Poor, poor Brett Kavanaugh
He wasn’t able to finish his dessert because protesters were outside the restaurant. (He should count himself lucky. Poor Sarah Huckabee Sanders didn’t get past the cheeseboard.)Alexandra Petri FTW, reporting that there is no right to dinner written into the Constitution or the Bible:
The Bible (technically not the Constitution, but there are people working to fix that!) relates that Adam and Eve ate dinner, once, in public, and this was such a grave offense that they were kicked out of their home immediately and hassled with flaming swords. Mankind was then forced to develop farming and wear pants.
God was very clear on the subject: Dinner is a sin. How could there possibly be a right to it? Jesus ate a nice dinner with 12 friends upstairs in a restaurant one time and he was sent to die in a horrible manner. He who eats dinner will get his deserts, afterwards.
Some argue that even if this made any theological sense, theology should not hold sway in the governance of our country, where there is (or at any rate, used to be) something called the establishment clause that separates church and state. To this, the Supreme Court responds, “You have hit adulthood, and you still believe in Establishment Clause?”
Besides, it is not merely the Bible that suggests you have no right to dinner and are naive and wrong to think that you do. Why, didn’t the philosopher Pythagoras believe that fava beans contained souls, and therefore avoid eating them at all costs? And where are fava beans served but at dinner? (Lunches and dinners, I suppose, if you are creative — but that is not very originalist.)
Can we update our thinking on this point at all, given that Pythagoras was operating in the 6th century BCE and the bean thing sounds made up? No. Tradition is the bedrock of all jurisprudence. To those who would suggest that we evolve, or that we not impose our religious or leguminous beliefs on others, I say, “HERETIC! HERETIC! TORCHES, QUICKLY!”

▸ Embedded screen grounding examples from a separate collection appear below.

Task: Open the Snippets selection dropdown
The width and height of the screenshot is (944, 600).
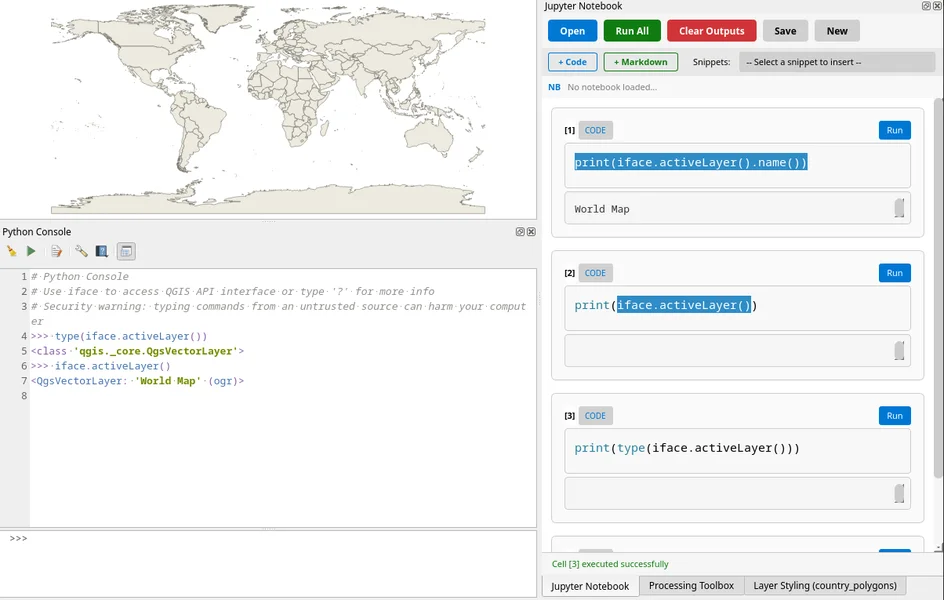Action: [x=836, y=62]
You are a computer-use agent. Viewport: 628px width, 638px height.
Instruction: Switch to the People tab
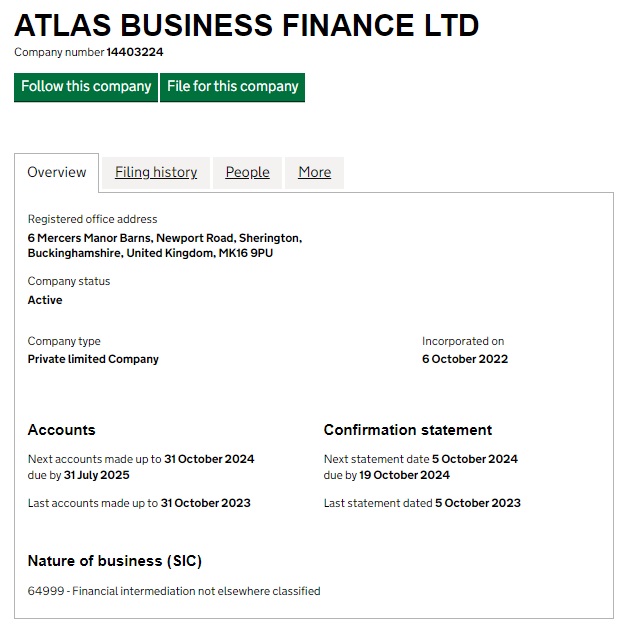point(247,172)
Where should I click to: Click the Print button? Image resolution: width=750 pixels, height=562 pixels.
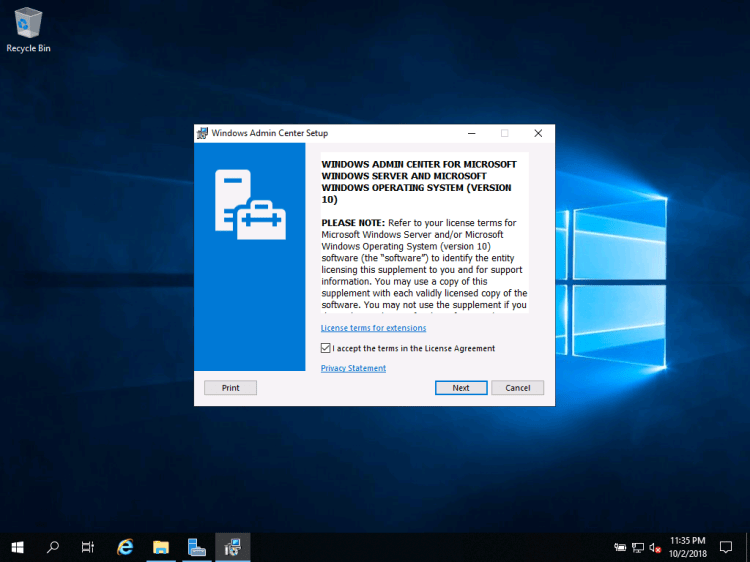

I understand that all this may seem counterintuitive to Justice Kavanaugh, as a person who lives in the present time and is accustomed to thinking of himself as an entity entitled to respect and endowed with the power to make choices for himself and his family.

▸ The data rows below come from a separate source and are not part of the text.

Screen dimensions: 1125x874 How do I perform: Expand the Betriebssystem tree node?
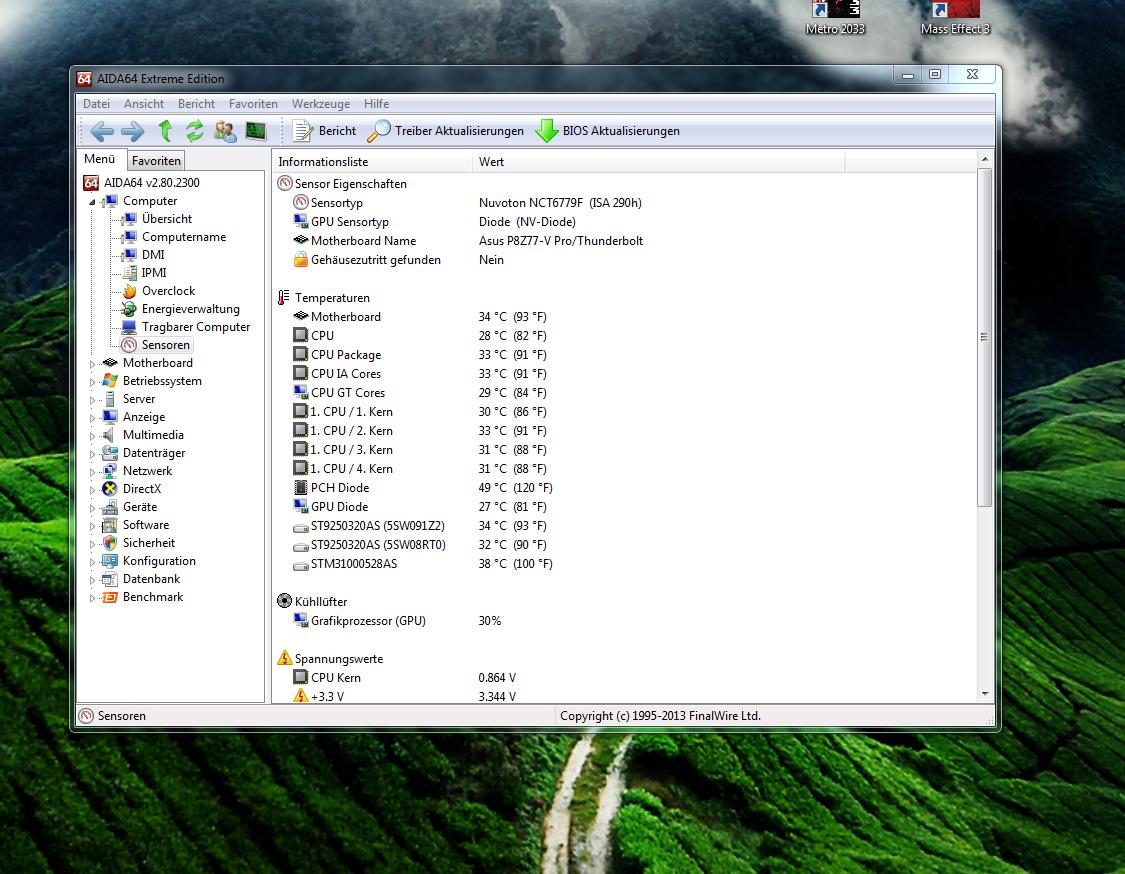93,382
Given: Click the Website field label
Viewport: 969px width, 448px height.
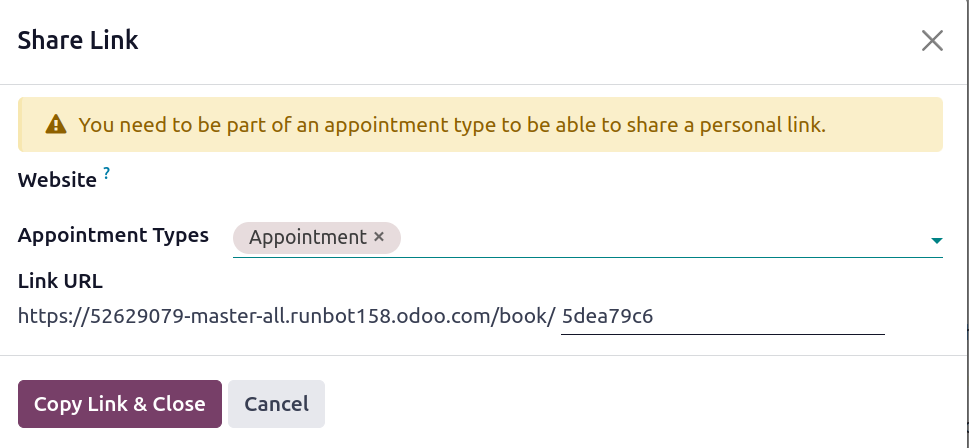Looking at the screenshot, I should (57, 180).
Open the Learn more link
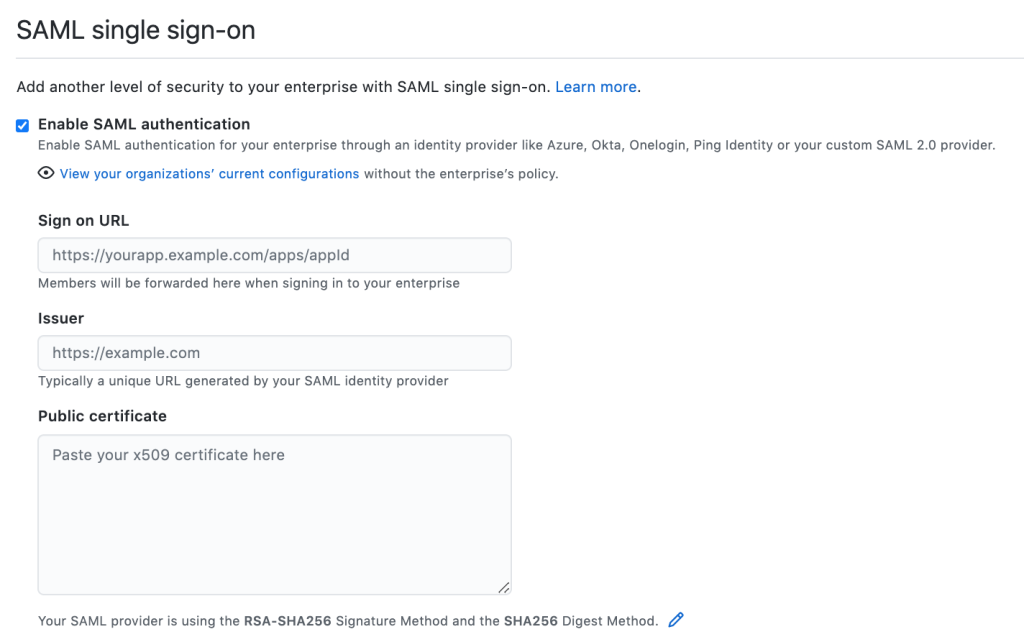This screenshot has height=637, width=1024. [x=596, y=87]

He might want his old freedom back, or ask for someone to escort him through the gantlet of protesters who want him to feel bad about his choices, which after all don’t affect anyone other than millions of people whose lives are going to be fundamentally changed and whom he is consigning to a status lower than that of full person with the bodily autonomy and right to direct their lives that this entails.
He might say, “This is a horrible constraint to put on me! I am just trying to live my life, with my family, according to my own lights! I just want to have dinner, like a person!” And I sympathize! I would love to find that this was a right. But there is no right, however seemingly basic, that cannot vanish away like a ghostly mist the second someone remembers that there might be a medieval text, somewhere, out there that disagrees. And the Bible. And the beans. I’m sorry! My hands are tied.
Poor Brett. He just wanted to exercise his right to privacy. Sadly, he doesn’t have one. None of us do.